Olympus E-420 review
Features: Page 1
Four Thirds System
For the benefit of those unfamiliar with the Four Thirds system, the format was jointly devised by Olympus and Kodak, announced in 2002 and commencing a year later with the launch of the Olympus E-1. The system is unique in that it has been designed entirely for digital from scratch, breaking most of the constraints posed by 35mm-based cameras. We say 'most' because support is still offered for legacy Zuiko lenses via adaptors, though one of the system’s key points is that its lenses can be telecentric – that is, designed to direct light to hit the sensor at a perpendicular angle – as well as smaller and lighter, to correspond with the smaller size of the sensor. The E-420 was billed as the 'world's smallest DSLR' on launch.

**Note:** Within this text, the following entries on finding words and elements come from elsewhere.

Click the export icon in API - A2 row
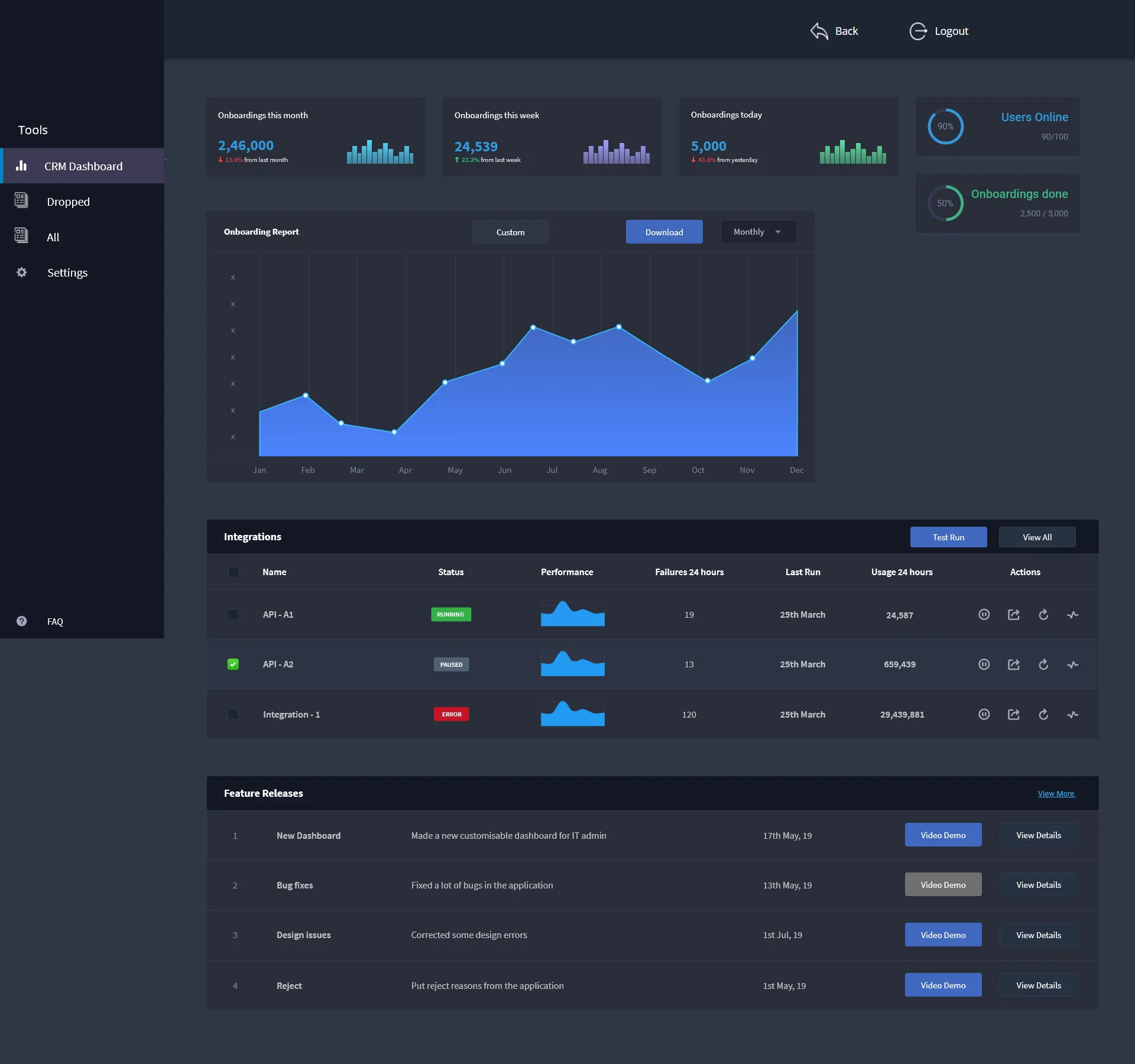This screenshot has height=1064, width=1135. [x=1013, y=664]
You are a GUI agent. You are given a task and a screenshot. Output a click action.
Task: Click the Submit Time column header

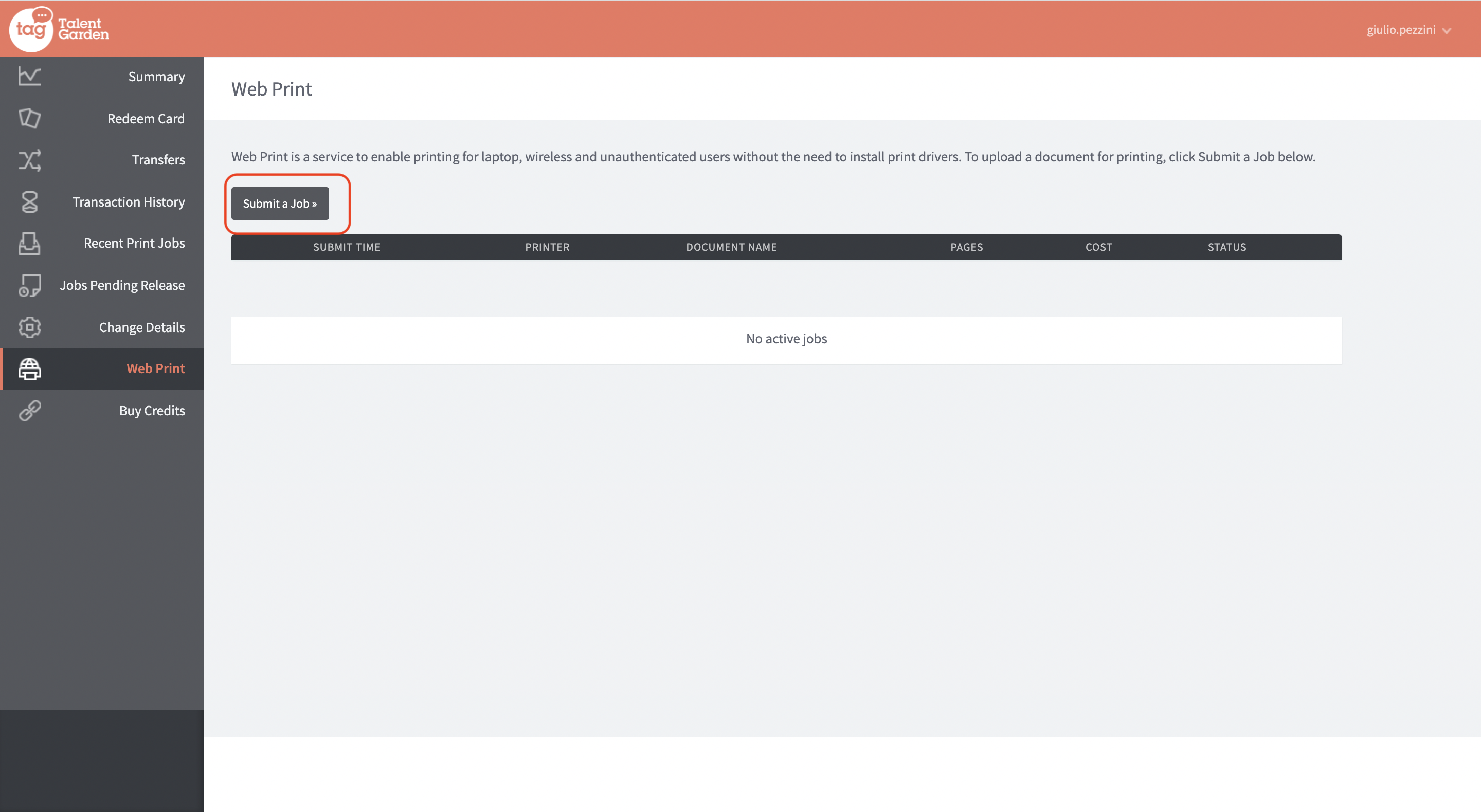[347, 247]
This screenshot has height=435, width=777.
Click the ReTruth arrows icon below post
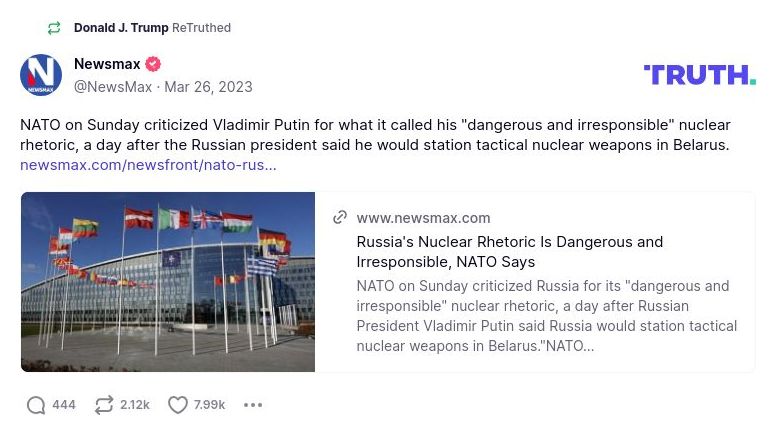[104, 405]
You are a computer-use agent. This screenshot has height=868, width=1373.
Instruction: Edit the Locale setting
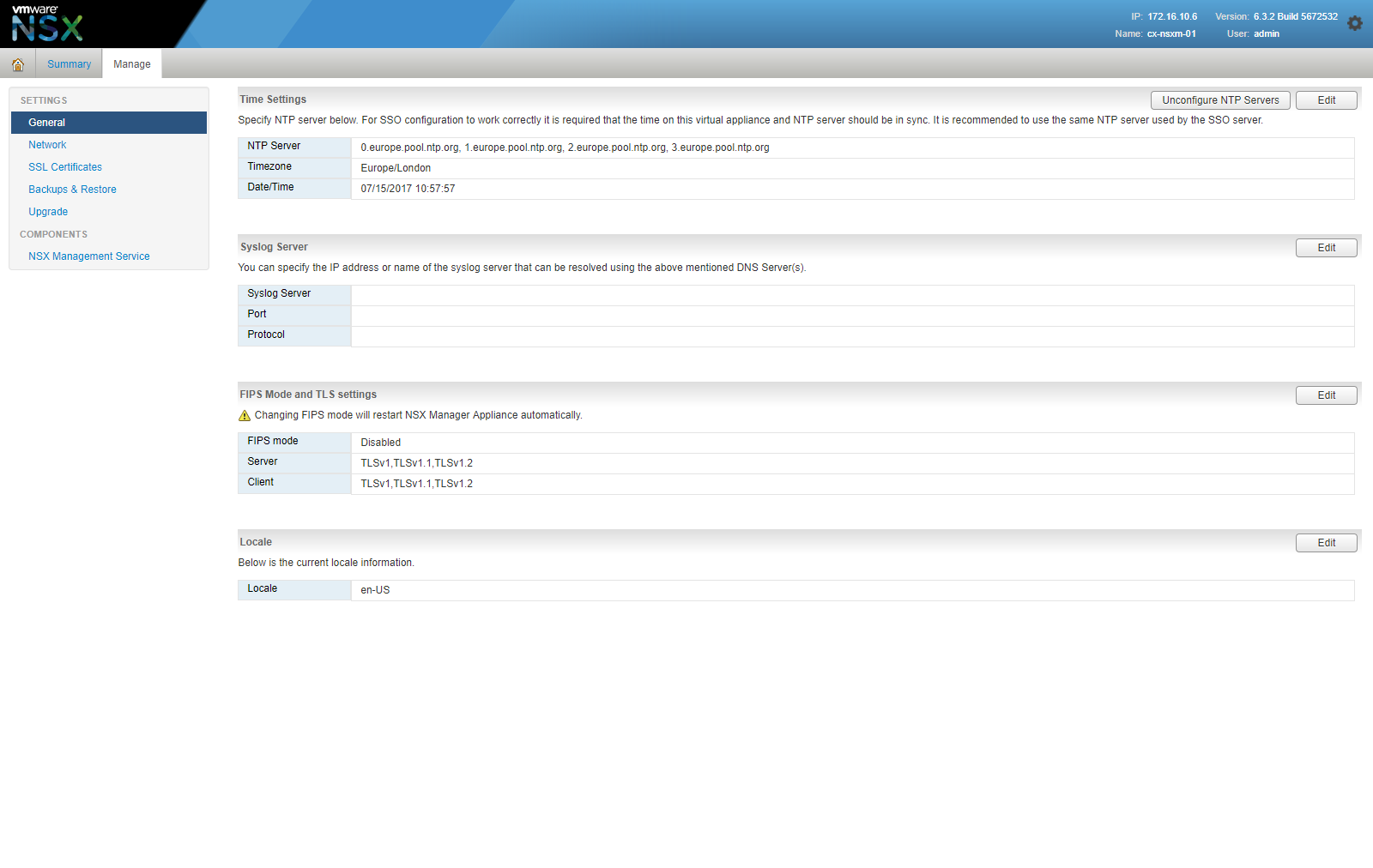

The E-420 houses an 11.8 megapixel LiveMOS sensor with an effective pixel count of 10MP. This allows for images measuring 3648 x 2736 pixels at their maximum resolution, equating to a print size of 12.1 x 9.1in. The LiveMOS sensor is said to have been redesigned to bring the dynamic range closer to that of the semi-pro Olympus E-3, while a new amplifier circuit is said to reduce noise and capture fine image details in highlight and shadow areas.
Shooting in Raw
Raw images are stored in Olympus’s ORF format, while JPEG capture allows the user to customise the four JPEG options available within the image quality menu, with regards to pixel count and compression ratios. So, for instance, you could set a large JPEG with fine compression, a medium JPEG with low compression and so on. Simultaneous Raw and JPEG recording is also available, with the option of varying the JPEG’s pixel count to either small, medium or large.